▶ _What the exercise asks_
Using the commentary on the next phase of digital advertising, explain in one to three sentences why OpenAI temporarily limited how often people could use its 4o Image Generation feature.

▶ _Given passage_

Commentary

We Are Witnessing The Next Phase Of Digital Advertising

Alphabet, Amazon, and Microsoft are projected to spend more than $250 billion on capital expenditures needed to support generative AI (GAI) services in 2025 on public cloud servers.

Morningstar analysts believe the trend is similar to what the industry witnessed with the birth of the internet.

So many people began testing OpenAI's newly released 4o Image Generation feature in ChatGPT that the company temporarily set limits how often they could use it. OpenAI, which is backed by Microsoft, said the demand has been so high that it is straining its computer resources.

OpenAI CEO Sam Altman posted on X that it is "super fun” to see people enjoy the feature, but joked that “GPUs are melting.”

The need for CPU processing power and cloud space has left some investors wondering whether these company’s investments in GAI will produce strong economic returns for these tech companies.

▶ _Extracted material_
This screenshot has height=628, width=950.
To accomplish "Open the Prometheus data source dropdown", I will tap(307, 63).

==

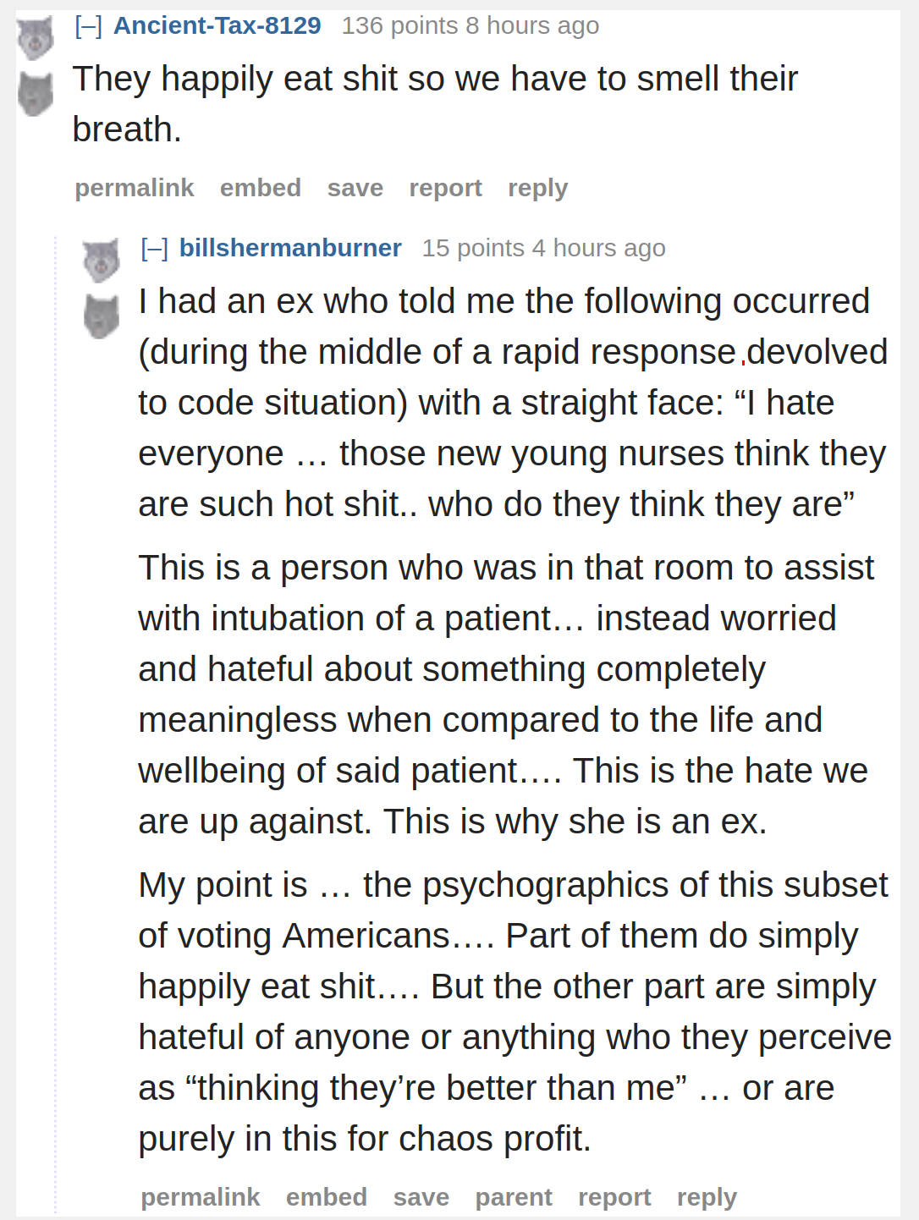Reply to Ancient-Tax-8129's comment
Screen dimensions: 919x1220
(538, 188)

==

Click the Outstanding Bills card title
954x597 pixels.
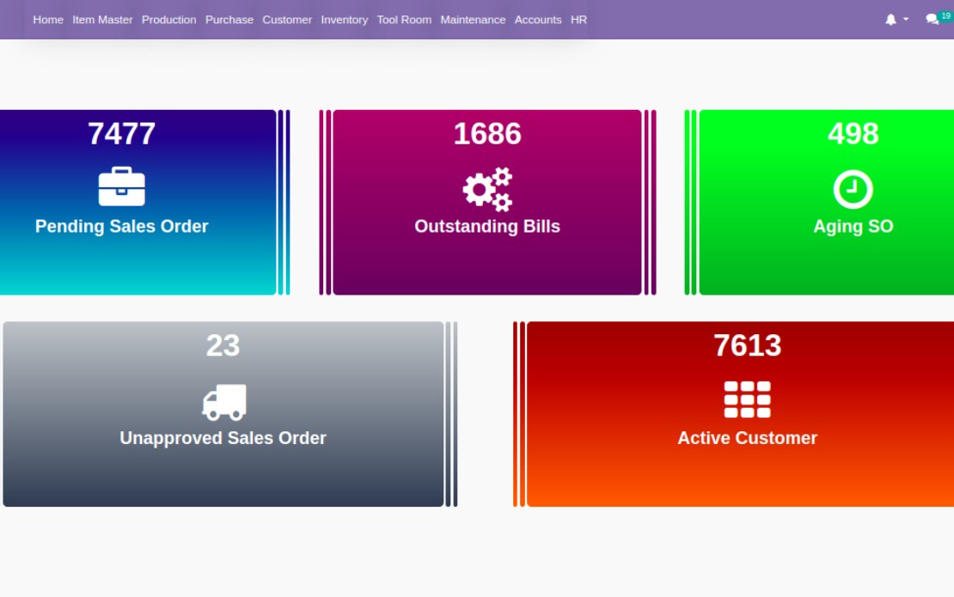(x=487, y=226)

▶ _Answer area_
So many people began testing the newly released feature in ChatGPT that OpenAI set temporary limits on how often it could be used. The company said demand was so high that it was straining its computer resources.